If you’re experiencing financial hardship, federal loans also offer additional payment deferment and forbearance options that can allow you to postpone making payments until you’re back on your feet.
already most private student loans – non-federal education loans offered by edges, credit unions, and other private lenders – offer you the option to defer making payments until after graduation.
Keep in mind, however, that already while your payments are deferred, the interest on these private student loans, in addition as on federal parent loans and on unsubsidized federal student loans, will continue to accrue.
If the prospect makes you nervous of having deferred college loan debt that’s slowly growing from accumulating interest charges, talk to your lender about in-school prepayment options that can allow you to pay off at the minimum the interest each month on your school loans so your balances don’t get any larger while you’re nevertheless in school.
4) Income-Based Repayment Options
Once you do begin repaying your college loans, federal loans offer extended and income-based repayment options.
Extended repayment plans give you more time to repay, reducing the amount you have to pay each month. An income-based repayment plan scales down your monthly payments to a certain allowable percentage of your income so that your student loan payments aren’t eating up more of your budget than you can live on.

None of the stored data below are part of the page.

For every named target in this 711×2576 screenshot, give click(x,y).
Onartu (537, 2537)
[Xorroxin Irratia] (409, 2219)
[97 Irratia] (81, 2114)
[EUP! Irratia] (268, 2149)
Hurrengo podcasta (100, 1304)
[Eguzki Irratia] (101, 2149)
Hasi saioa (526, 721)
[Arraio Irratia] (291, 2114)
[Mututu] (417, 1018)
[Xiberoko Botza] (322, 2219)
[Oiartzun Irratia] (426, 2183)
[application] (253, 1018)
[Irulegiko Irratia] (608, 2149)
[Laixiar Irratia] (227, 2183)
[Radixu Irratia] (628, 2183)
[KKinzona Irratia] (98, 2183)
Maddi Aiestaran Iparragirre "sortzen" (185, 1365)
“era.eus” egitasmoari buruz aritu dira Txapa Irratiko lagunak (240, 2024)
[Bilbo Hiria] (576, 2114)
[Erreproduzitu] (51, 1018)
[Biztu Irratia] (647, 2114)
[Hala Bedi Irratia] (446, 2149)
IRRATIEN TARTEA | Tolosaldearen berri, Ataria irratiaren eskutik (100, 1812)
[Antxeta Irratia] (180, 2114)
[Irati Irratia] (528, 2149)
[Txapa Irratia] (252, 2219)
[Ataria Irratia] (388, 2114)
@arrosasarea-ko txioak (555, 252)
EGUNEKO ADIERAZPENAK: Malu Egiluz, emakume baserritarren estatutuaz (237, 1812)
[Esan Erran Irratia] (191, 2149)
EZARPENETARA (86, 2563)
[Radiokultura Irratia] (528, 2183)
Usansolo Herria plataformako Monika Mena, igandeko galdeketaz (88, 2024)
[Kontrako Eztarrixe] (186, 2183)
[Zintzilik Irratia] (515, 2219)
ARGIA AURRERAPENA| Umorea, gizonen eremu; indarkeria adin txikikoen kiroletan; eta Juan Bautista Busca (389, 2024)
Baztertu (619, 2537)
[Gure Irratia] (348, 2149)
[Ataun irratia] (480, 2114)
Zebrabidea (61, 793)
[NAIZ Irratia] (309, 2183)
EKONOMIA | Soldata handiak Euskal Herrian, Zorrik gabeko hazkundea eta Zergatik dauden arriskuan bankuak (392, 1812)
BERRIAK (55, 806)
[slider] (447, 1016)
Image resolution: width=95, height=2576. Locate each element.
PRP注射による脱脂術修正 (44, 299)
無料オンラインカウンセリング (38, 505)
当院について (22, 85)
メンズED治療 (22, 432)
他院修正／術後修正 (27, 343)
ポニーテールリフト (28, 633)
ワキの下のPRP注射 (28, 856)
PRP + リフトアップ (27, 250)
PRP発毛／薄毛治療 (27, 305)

Credit cards don’t offer this kind of repayment flexibility, in spite of of your employment, income, or financial situation. Your credit card will require a minimum monthly payment, and if you don’t have the resources to pay it, your credit card company can begin collection activities to try to retrieve the money you owe them.
5) Tax Benefits
Any interest you pay on your parent or student loan debt may be tax-deductible. (You’ll need to file a 1040A or 1040 instead of a 1040EZ in order to take the student loan interest deduction.)
In contrast, the interest on credit card purchases, already when a credit card is used for otherwise deductible educational expenses, can’t be deducted.
To verify your eligibility for any tax benefits on your college loans, consult with a tax advisor or refer to Publication 970 of the IRS, “Tax Benefits for Education,” obtainable on the IRS website.
6) Student Loan Forgiveness Programs
while the only way to escape your current credit card debt is to have it written off in a bankruptcy, several loan forgiveness programs exist that provide uncompletely or total student loan debt relief for eligible borrowers.
Typically, these loan forgiveness programs will pay off some or all of your undergraduate and graduate school loan debt in exchange for a commitment from you to work for a certain number of years in a high-need or underserved area.
The federal government sponsors the Public Loan Forgiveness Program, which will write off any remaining federal education loan debt you have after you’ve worked for 10 years in a public-service job.
Other federal, state, and private loan forgiveness programs will pay off federal and private student loans for a variety of professionals – veterinarians, nurses, rural doctors, and public attorneys, among others.
Ask your employer and do a Web search for student loan forgiveness programs in your area of specialty.